• INSTRUCTIONS TO FOLLOW
Every line containing the string "browser" should be returned from the records.

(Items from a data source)
::::
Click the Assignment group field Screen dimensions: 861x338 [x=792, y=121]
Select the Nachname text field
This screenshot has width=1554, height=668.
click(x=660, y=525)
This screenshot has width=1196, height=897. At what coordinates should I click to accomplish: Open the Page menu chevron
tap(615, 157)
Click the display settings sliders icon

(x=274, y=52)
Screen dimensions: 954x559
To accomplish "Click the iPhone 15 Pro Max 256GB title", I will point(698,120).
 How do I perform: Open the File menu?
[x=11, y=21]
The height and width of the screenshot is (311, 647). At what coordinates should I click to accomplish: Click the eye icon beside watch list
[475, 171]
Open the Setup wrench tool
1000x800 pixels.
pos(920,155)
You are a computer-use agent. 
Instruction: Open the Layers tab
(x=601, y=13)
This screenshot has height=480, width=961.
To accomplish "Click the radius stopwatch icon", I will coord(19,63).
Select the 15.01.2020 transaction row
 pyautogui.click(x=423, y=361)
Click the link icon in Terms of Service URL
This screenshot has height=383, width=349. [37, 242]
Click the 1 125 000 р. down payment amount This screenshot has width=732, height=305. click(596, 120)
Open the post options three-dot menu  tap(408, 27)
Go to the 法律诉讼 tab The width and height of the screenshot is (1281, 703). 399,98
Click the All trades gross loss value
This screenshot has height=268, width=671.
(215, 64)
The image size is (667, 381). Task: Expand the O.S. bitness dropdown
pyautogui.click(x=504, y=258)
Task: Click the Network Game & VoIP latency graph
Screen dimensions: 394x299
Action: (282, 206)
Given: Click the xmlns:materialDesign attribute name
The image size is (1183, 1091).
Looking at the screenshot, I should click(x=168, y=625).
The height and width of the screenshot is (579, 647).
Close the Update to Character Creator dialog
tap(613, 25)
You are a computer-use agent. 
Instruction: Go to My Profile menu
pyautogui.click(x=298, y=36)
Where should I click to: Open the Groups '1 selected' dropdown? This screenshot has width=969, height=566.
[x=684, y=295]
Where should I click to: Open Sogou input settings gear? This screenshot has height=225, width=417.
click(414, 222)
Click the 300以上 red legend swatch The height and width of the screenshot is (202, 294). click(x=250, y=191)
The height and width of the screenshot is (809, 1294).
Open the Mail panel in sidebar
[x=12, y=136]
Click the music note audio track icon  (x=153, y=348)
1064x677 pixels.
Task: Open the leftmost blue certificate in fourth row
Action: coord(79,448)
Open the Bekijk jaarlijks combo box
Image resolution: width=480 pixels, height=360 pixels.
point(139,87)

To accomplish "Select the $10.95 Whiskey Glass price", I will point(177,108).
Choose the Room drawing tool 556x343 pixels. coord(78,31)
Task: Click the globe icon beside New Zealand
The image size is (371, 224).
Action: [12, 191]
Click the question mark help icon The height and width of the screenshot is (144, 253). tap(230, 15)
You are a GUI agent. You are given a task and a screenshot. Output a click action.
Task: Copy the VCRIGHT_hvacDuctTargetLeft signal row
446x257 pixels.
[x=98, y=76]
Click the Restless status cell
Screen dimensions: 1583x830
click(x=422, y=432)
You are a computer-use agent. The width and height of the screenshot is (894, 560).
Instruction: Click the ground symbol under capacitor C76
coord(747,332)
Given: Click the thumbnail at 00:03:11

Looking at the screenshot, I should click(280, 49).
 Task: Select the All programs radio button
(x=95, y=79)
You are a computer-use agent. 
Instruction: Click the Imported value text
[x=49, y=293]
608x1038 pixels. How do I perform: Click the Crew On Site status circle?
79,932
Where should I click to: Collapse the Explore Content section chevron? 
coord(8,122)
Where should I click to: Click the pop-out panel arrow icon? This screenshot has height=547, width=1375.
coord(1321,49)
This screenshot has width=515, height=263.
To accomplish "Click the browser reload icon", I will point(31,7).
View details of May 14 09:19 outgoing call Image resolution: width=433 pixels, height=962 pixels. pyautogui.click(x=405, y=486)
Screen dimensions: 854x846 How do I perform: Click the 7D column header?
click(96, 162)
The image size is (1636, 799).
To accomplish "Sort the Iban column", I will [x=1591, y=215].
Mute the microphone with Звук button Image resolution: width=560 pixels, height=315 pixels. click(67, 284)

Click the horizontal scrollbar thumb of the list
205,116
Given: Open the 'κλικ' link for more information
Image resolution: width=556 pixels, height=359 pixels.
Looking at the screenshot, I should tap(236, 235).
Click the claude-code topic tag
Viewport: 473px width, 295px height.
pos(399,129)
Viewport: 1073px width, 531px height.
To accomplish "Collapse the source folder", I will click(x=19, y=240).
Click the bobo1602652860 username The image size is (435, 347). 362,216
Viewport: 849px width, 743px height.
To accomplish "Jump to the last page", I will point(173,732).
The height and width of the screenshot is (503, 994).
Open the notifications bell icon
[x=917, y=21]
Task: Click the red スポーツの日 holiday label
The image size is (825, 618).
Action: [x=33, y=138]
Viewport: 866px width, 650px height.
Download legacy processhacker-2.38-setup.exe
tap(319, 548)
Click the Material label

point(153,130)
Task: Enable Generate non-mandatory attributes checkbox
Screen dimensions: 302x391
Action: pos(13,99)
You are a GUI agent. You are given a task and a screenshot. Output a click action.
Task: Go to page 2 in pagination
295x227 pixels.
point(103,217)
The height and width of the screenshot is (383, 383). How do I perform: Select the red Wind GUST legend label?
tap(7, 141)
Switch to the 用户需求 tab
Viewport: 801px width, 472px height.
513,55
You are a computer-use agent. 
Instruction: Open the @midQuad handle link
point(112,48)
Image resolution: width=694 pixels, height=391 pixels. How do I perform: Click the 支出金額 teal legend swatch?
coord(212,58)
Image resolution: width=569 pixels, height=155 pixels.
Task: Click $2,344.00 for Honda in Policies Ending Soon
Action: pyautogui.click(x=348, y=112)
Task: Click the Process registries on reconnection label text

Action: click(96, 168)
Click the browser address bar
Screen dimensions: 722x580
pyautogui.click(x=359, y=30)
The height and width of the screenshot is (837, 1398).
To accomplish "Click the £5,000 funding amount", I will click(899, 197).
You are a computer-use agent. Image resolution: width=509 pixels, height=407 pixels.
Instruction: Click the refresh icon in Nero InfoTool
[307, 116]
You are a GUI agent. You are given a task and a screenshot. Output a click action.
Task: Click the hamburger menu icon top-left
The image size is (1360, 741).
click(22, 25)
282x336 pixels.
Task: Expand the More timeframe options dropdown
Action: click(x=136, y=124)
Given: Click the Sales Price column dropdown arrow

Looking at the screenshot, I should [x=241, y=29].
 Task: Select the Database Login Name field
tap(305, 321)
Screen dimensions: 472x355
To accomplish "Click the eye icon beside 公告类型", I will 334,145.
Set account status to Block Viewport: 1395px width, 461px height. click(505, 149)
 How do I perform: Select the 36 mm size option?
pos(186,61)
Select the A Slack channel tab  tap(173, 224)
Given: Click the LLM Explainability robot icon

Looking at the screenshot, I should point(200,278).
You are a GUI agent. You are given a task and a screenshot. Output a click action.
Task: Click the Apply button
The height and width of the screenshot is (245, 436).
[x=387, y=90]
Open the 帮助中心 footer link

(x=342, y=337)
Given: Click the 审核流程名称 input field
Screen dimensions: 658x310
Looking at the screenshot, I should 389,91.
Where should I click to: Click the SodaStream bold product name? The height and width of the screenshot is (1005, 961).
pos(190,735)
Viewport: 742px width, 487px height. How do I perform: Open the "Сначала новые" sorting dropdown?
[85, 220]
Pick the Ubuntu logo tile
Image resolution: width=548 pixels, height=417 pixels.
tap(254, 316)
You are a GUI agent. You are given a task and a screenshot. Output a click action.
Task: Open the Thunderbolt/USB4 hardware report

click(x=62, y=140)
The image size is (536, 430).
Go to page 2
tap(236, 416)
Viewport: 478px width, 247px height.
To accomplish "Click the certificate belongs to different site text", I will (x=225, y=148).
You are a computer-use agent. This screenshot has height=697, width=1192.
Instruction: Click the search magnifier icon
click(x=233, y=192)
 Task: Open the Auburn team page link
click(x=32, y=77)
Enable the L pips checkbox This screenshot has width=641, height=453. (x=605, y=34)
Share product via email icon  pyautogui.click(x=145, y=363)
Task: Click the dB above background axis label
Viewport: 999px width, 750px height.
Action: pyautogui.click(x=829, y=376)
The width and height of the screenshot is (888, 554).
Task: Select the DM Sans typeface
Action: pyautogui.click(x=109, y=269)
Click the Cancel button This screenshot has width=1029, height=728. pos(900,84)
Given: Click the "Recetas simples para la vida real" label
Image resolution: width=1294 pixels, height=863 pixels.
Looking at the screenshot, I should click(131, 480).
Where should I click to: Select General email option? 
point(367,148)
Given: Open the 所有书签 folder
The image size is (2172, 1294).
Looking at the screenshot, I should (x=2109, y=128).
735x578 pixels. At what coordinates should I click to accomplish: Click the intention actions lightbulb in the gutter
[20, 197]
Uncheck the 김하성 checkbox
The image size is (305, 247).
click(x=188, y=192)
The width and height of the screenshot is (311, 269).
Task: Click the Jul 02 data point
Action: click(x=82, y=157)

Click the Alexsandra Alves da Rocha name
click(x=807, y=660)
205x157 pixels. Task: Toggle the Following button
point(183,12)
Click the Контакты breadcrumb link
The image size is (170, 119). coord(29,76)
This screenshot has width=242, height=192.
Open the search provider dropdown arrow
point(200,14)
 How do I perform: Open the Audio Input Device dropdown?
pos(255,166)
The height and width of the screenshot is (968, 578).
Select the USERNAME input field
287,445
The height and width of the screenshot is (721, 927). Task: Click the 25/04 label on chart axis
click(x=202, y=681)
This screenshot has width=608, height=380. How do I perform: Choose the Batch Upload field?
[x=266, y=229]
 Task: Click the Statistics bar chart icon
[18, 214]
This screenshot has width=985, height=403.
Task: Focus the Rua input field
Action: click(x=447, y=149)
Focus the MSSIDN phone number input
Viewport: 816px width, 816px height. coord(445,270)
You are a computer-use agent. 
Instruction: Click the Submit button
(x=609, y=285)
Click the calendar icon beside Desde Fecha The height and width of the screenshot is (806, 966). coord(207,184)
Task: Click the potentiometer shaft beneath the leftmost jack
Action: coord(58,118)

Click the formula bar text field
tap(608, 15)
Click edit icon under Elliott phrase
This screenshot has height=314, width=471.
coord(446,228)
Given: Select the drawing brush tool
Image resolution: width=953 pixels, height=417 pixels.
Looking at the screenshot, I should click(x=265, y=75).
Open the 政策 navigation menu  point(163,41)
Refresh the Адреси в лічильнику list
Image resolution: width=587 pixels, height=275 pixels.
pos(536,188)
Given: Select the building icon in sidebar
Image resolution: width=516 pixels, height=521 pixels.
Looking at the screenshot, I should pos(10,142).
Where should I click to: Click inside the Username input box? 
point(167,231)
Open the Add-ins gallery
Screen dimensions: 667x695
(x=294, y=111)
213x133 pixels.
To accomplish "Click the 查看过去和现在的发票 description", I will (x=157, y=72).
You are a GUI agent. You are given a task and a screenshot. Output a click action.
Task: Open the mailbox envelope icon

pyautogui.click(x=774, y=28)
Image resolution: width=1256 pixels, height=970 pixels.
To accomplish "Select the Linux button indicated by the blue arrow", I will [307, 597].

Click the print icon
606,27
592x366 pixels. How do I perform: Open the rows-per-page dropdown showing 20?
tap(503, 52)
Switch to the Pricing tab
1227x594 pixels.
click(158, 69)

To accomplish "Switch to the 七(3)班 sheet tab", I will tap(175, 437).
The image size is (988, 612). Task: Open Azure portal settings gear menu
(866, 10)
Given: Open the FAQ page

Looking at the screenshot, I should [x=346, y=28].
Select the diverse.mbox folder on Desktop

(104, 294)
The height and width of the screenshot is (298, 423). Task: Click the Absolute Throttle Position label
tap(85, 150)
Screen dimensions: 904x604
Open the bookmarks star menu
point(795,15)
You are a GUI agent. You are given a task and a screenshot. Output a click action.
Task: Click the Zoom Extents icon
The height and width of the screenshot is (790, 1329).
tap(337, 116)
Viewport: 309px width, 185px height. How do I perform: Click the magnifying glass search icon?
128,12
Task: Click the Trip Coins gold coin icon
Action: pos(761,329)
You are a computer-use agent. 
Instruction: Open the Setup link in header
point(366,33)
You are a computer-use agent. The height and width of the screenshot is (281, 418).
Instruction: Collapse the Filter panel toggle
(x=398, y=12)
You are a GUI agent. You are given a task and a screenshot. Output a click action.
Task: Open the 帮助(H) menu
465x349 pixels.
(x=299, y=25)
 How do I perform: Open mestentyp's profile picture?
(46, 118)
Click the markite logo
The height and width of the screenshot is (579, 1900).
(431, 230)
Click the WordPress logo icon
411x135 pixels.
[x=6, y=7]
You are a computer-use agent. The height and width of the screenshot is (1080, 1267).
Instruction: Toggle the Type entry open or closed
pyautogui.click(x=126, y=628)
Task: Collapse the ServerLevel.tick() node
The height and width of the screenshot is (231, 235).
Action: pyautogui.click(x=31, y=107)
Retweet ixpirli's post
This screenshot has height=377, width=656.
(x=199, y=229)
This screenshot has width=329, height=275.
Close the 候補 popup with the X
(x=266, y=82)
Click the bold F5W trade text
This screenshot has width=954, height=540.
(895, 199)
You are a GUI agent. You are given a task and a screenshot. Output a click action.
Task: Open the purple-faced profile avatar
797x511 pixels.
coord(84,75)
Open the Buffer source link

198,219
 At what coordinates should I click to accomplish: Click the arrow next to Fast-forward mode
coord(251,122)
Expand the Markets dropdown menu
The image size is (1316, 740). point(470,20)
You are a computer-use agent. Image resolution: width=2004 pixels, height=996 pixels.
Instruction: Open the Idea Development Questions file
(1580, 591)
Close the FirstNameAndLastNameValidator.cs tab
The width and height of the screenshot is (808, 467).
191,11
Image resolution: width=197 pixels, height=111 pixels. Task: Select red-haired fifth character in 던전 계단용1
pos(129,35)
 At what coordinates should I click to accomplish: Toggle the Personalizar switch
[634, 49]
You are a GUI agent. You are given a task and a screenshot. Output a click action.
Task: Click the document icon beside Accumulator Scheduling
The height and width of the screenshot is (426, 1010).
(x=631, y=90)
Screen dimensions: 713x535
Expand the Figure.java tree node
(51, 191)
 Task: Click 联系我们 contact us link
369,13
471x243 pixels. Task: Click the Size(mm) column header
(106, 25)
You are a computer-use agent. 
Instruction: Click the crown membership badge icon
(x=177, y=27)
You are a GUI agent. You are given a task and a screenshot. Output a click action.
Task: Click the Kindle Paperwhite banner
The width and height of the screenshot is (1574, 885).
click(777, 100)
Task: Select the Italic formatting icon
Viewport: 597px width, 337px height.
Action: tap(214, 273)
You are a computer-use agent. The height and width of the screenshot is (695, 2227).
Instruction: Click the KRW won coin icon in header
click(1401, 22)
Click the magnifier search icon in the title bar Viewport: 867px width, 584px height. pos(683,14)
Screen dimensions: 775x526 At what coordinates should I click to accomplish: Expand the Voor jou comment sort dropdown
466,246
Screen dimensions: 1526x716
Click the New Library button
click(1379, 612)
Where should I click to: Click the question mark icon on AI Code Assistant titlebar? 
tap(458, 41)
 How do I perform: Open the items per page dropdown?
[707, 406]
::::
• RESPONSE FOR THIS EXERCISE
To accomplish "Click the browser reload icon", I will point(31,7).
Click the browser address bar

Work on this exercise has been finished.